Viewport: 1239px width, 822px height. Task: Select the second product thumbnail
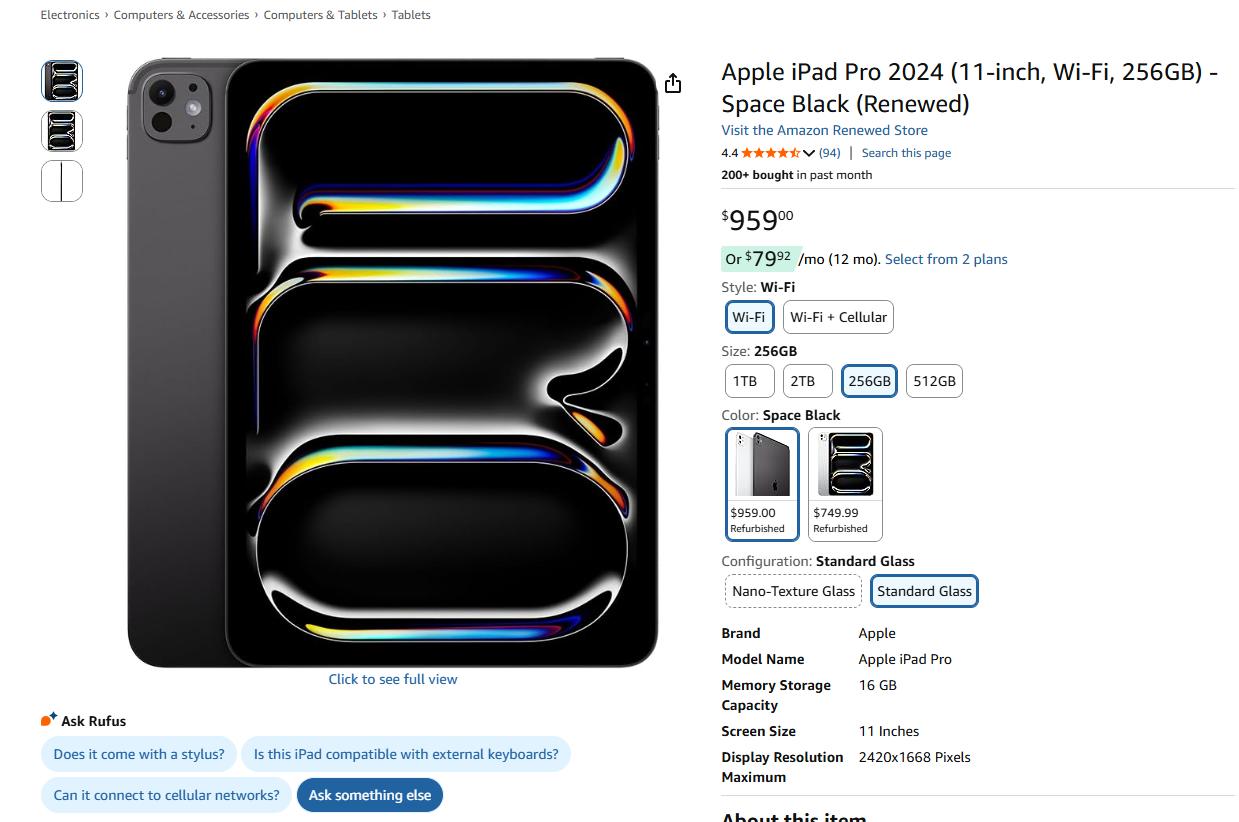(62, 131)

===============

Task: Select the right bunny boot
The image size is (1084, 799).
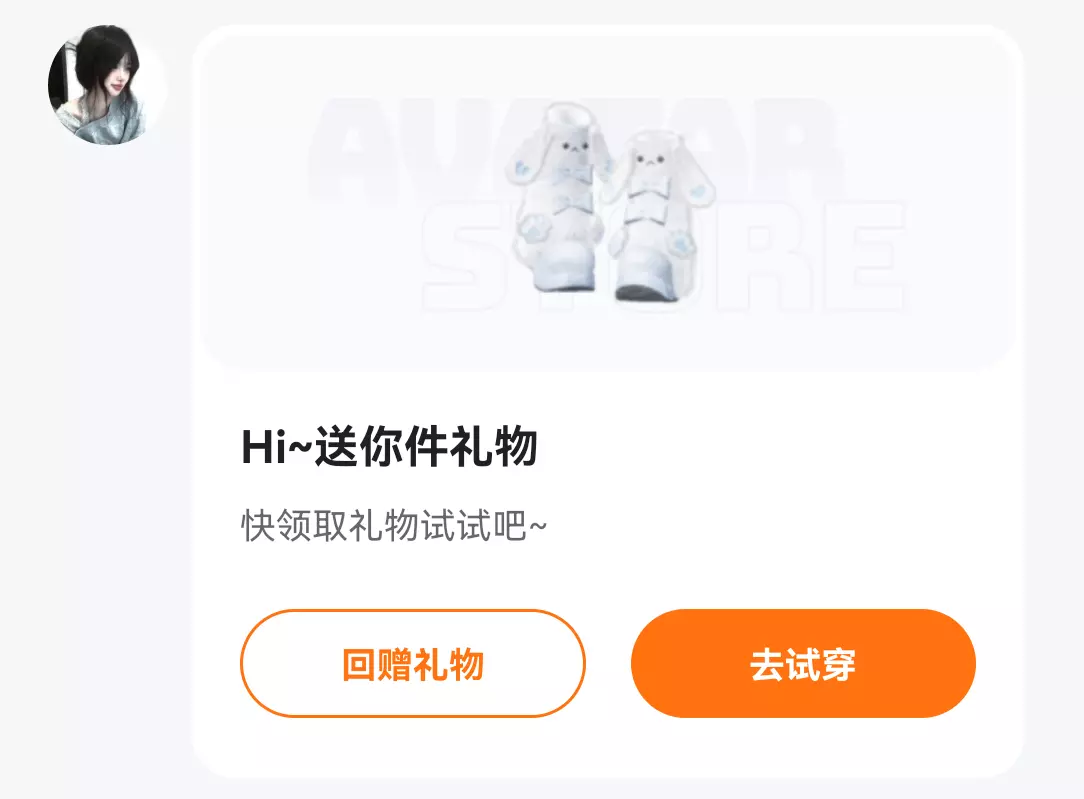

===============

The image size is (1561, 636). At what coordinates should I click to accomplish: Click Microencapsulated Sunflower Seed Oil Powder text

===============

-- WHAT TO DO --
As the answer, set down only the lines from the data above between the one holding "Task: Select the right bunny boot" and the one holding "The image size is (1084, 799).", inclusive, exactly as they read.

-- ANSWER FOR THIS EXERCISE --
Task: Select the right bunny boot
The image size is (1084, 799).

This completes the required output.